3 Days to Kill | reviews, news & interviews
3 Days to Kill
3 Days to Kill
What on earth is Kevin Costner doing in this?
Alarm bells jangle when the first thing you see on the screen is a caption saying "CIA Headquarters, Langley, Virginia". It's the sum of all cliches, and therefore the perfect way to tee off this incoherent pseudo-thriller from director McG which can't decide whether it wants to laugh or cry. The viewer may not share its indecision.
In a nutshell: veteran CIA hitman Ethan Renner (Kevin Costner) vows to give up his old job of committing international mass murder and try to re-establish relationships with his estranged wife and teenage daughter. However, before he can achieve this, his new CIA handler, the vampish and enigmatic Vivi (Amber Heard, taking aim below right), twists his arm and gets him to undertake one final mission...
You'd never guess this was a story dreamed up and co-written by Luc Besson, unless you'd seen his Taken, Nikita and Leon movies, echoes of which pop up all over the place. In between, it's as if 3 Days to Kill is the product of an accident with an exploding genre-blender, which has splattered the walls with a sticky mess of feeble comedy, slapstick, hi-tech action and tepid romance.

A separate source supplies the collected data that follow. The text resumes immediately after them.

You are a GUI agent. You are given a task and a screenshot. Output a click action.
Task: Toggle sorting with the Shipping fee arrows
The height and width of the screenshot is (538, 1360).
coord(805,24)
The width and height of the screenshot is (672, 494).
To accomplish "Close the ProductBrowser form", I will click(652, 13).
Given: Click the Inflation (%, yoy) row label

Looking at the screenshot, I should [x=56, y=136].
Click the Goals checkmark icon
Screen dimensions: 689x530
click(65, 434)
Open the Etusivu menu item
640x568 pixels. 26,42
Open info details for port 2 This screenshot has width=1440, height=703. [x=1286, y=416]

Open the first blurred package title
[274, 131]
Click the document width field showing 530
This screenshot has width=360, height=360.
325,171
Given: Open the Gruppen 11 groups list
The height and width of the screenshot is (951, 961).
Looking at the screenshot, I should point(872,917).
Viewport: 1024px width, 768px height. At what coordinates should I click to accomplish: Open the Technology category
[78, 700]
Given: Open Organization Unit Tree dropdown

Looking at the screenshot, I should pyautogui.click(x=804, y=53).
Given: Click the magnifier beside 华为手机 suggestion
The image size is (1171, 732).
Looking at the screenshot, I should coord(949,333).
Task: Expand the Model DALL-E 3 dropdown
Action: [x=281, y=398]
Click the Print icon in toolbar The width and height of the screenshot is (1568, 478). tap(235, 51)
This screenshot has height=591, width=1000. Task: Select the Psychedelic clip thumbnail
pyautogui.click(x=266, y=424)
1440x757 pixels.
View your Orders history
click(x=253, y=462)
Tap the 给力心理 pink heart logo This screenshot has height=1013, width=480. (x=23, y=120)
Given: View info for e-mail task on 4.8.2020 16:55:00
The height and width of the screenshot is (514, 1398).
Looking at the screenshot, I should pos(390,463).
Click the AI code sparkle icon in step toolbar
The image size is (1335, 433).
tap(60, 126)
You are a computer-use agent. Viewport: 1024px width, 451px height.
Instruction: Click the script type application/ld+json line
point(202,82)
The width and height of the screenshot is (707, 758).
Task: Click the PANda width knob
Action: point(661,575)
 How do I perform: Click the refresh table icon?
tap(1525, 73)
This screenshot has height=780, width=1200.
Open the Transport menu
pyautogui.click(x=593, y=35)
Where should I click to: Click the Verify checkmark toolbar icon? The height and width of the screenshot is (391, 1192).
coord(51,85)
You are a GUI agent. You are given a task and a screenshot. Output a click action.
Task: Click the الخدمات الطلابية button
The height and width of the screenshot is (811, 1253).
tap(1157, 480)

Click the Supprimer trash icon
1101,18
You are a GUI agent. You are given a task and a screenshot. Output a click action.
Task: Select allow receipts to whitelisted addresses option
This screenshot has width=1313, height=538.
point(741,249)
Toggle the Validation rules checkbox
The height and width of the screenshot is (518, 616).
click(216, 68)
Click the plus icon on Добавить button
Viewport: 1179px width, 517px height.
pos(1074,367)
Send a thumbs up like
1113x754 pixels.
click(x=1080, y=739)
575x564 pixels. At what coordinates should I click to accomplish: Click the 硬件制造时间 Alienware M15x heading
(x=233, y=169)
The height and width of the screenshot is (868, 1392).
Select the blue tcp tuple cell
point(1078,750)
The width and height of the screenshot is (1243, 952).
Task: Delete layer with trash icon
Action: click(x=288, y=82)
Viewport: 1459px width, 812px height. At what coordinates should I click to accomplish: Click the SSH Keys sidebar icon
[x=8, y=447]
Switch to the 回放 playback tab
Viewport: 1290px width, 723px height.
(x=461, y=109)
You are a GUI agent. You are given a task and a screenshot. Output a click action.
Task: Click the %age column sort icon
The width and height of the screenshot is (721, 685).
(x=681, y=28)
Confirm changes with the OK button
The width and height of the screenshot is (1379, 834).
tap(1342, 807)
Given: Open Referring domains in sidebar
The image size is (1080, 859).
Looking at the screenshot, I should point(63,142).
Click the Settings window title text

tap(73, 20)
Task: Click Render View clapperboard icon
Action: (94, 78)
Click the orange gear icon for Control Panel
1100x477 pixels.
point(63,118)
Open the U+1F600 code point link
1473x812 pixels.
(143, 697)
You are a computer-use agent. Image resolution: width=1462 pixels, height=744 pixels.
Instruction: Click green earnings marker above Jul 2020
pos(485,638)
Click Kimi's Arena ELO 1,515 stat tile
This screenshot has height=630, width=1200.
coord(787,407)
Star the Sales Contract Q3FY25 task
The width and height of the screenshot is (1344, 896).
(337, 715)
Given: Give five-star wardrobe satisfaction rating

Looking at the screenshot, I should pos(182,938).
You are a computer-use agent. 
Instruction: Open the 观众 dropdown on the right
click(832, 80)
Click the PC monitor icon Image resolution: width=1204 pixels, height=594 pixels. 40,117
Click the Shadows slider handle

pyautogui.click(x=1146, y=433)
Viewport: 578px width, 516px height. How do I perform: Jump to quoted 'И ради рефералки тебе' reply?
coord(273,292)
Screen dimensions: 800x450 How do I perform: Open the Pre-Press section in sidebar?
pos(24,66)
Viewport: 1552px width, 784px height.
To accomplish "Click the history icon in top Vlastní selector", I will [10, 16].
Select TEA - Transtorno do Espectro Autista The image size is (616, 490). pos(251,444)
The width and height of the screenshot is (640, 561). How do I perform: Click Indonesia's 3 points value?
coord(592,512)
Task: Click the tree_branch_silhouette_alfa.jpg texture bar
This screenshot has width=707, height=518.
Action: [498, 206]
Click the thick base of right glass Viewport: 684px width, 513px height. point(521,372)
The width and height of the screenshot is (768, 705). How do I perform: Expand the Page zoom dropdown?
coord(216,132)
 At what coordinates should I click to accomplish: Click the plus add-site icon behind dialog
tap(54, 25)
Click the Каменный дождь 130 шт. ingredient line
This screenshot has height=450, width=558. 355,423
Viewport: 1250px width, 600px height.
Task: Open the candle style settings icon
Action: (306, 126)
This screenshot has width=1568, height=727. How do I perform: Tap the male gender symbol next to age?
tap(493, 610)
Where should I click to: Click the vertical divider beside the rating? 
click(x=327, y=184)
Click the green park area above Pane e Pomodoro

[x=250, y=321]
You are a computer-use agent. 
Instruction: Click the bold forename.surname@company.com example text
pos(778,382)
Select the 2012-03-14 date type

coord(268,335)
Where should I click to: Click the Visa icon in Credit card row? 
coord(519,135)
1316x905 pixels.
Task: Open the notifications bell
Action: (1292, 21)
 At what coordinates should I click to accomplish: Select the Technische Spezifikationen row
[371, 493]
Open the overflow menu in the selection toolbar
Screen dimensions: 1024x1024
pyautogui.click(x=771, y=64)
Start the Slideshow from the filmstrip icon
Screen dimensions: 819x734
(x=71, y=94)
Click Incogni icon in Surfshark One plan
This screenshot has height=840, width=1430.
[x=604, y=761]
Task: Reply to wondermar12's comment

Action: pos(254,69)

The nearest thing to a coherent thread is Costner's lead performance. The extra-extended opening sequence is a riot of explosions, gunfire and tumbling bodies, and sets up the bearded, battered Costner as a grizzled old dog who can massacre a room-full of baddies as nonchalantly as buying a newspaper.
However, it turns out that Kev's wheezy cough is not in fact a thespian tic like a Larry Olivier stage limp, but a symptom of a rare brain cancer which has affected his lungs. Huh? Anyway, he's too sick to be an "operative" any more, so that's why he decides to go to Paris to catch up on the ex-missus (Connie Nielsen) and daughter Zooey (Hailee Steinfeld, who was great in True Grit but is insufferably whiny and stupid here).
Up pops Vivi, a kind of Bond Girl with enhanced executive privileges, who insists that Ethan is the only guy who can help her track down the man they call The Wolf, and his sidekick, the man they call The Albino (they've been selling dirty bombs to the Syrians or something). As an added incentive, Vivi just happens to have an untried serum that cures rare brain cancers.
There have been some cracking Hollywood thrillers set in Paris - Ronin, Charade - but this isn't one of them. Kev is soon trapped on a preposterous treadmill of shoot-outs and whizzy car chases, interrupted by episodes of bathos and low farce as he tries to reconcile violent death with heartwarming family values. Every time he's about to shoot or punch someone, his phone rings and he has to talk to his daughter (Costner and Steinfeld, above). He gets to be nice to an extended family of African immigrants who are squatting in his Paris apartment. Although dirt-poor they are kindly, beatific and wise, and treat Kevin as a God-like being.
There's a frightful scene where Kevin is about to terrorise The Wolf's Italian accountant, but instead gets him to tell his daughter over the phone how to make the perfect tomato sauce. And an even worse one where Zooey, having realised that he's not the callous absentee parent she thought he was, dances with dad to the strains of Bread's schlockular "Make It With You". If you go to this movie, which I wouldn't recommend, try not to vomit over your shoes.